Swimming: good day in pool

Swimming used to intimidate the hell out of me. Still does. But now I'm working on it. Good policy-- you must do the thing you're afraid of... believe it was Eleanor Roosevelt who said that.

I find that lap swimmers intimidate me the most. These human dolphins go up and down the pool, turning underwater like Michael Phelps when they get close to the wall and speeding off to do another lap. I never thought I could do laps back and forth, to and fro, again and again.

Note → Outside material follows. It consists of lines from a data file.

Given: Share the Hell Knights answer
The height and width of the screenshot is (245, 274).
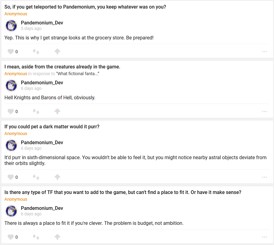Looking at the screenshot, I should (x=57, y=112).
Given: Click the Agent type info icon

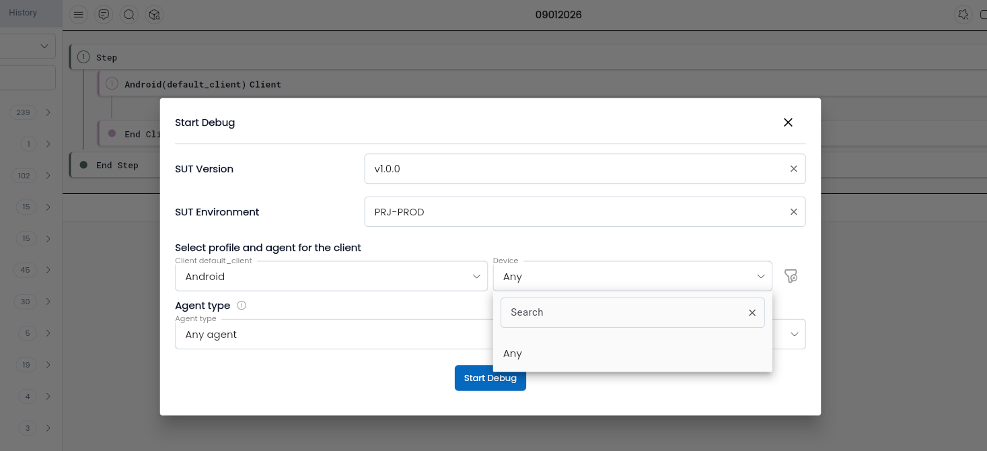Looking at the screenshot, I should coord(242,305).
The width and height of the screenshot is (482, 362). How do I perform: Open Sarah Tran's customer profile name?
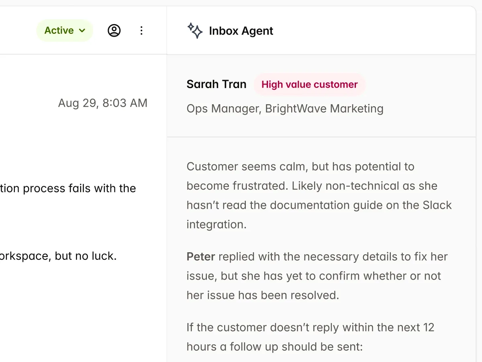click(216, 84)
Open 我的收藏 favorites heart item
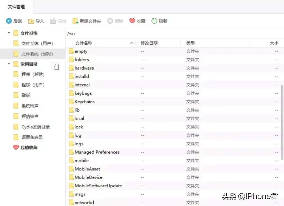Viewport: 284px width, 206px height. coord(16,147)
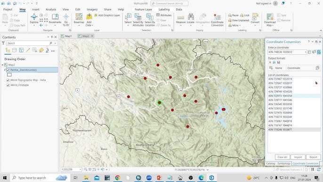Viewport: 323px width, 182px height.
Task: Toggle World Topographic Map layer visibility
Action: (8, 80)
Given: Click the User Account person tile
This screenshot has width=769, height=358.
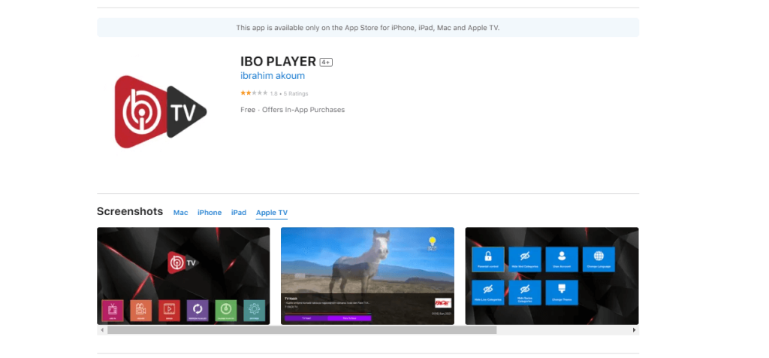Looking at the screenshot, I should (561, 258).
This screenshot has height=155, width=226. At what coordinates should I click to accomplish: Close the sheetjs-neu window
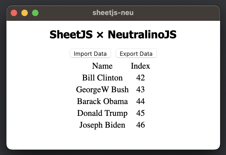[x=14, y=13]
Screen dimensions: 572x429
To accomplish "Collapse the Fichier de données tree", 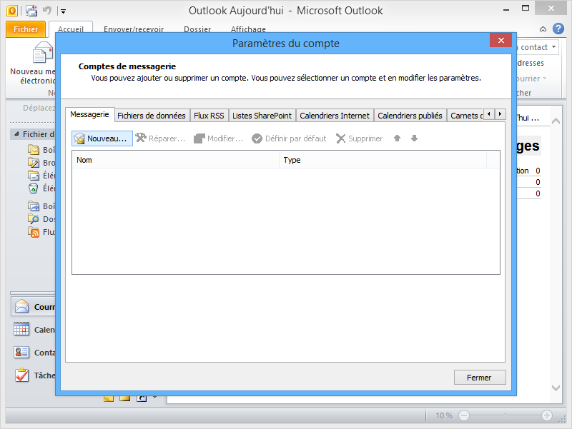I will (16, 134).
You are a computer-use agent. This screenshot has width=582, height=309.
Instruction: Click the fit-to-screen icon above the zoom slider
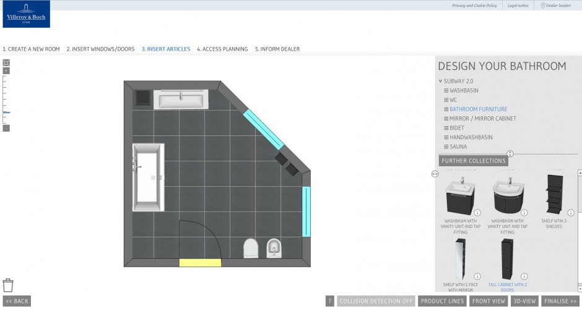click(x=6, y=62)
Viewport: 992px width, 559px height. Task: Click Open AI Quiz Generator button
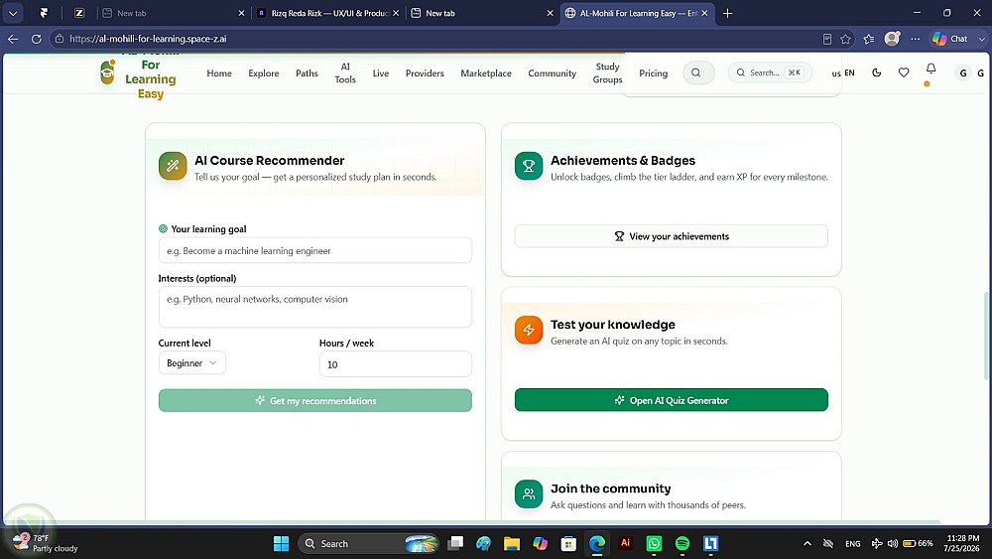click(671, 400)
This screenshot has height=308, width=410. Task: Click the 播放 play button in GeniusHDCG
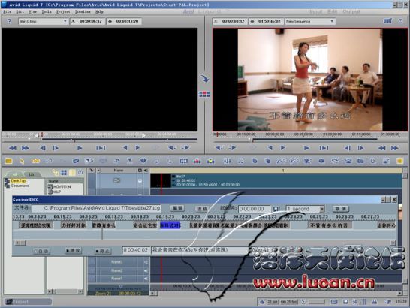coord(73,251)
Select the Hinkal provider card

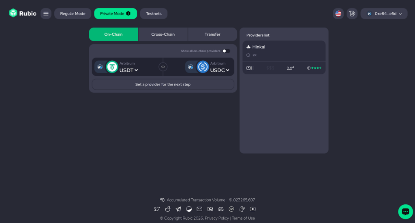284,57
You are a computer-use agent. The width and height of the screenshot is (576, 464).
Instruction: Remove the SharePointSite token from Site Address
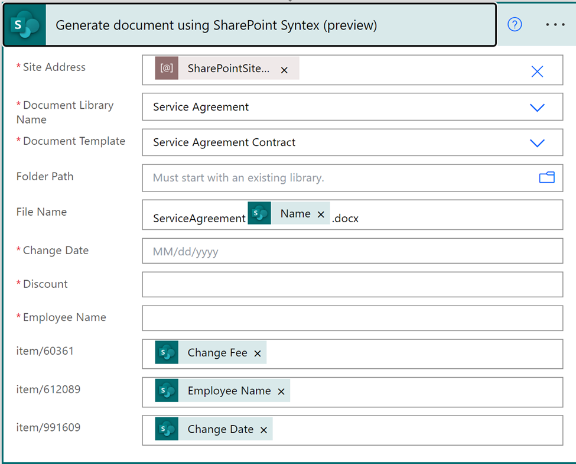[x=284, y=70]
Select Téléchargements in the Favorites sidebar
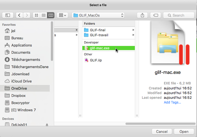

Okay, the unbelievably good lap swimmers still put me to shame. I can go back and forth, but not very quickly, even with the mini-fins. But I am going back-and-forth. Yes, actual laps! Not sure if I have a best stroke. I can do the crawl or freestyle and that's the granddaddy of all strokes. The kicking part still eludes me, but I have the arm movements and I breath on either side. Usually I'll recover with some sidestroke after exerting myself with the crawl.

My two areas of progress.

1) How to Kick with Swim Fins on Breast Stroke:
I watched a DVD on how to kick with swim fins. One guy explained that the breast-stroke kick involves using the fins like paddles. That kick resembles a frog kicking in the water. In order to get some power out of the fins, he explained that you bring your heels together behind you. That turns the fins sideways. Then you kick out, like the frog does. Wow, I did get some more power with that kicking method and felt better, and slightly faster, with my breast stroke today.

2) Increase Breathing Power and Lung Capacity:
Saw I guy who could swim 2/3 the length of the pool underwater! Spoke to him afterwards and told him how amazed I was. Asked him about it. He said he sometimes just works on holding his breath while swimming. Then it dawned on me. I could practice underwater for distance, but can also just practice going longer without taking a breath while doing freestyle swimming. I could increase my lung capacity as part of the normal lap swimming.

Realized a big part of swimming is confidence about breathing. How do you stay calm, keep breathing and wait to get your strength back. Much of it is learning to breath. Breathing is how you stay calm. Getting yourself to relax in the water is what swimming is all about.

Okay, it ain't rocket science. But it did feel like progress!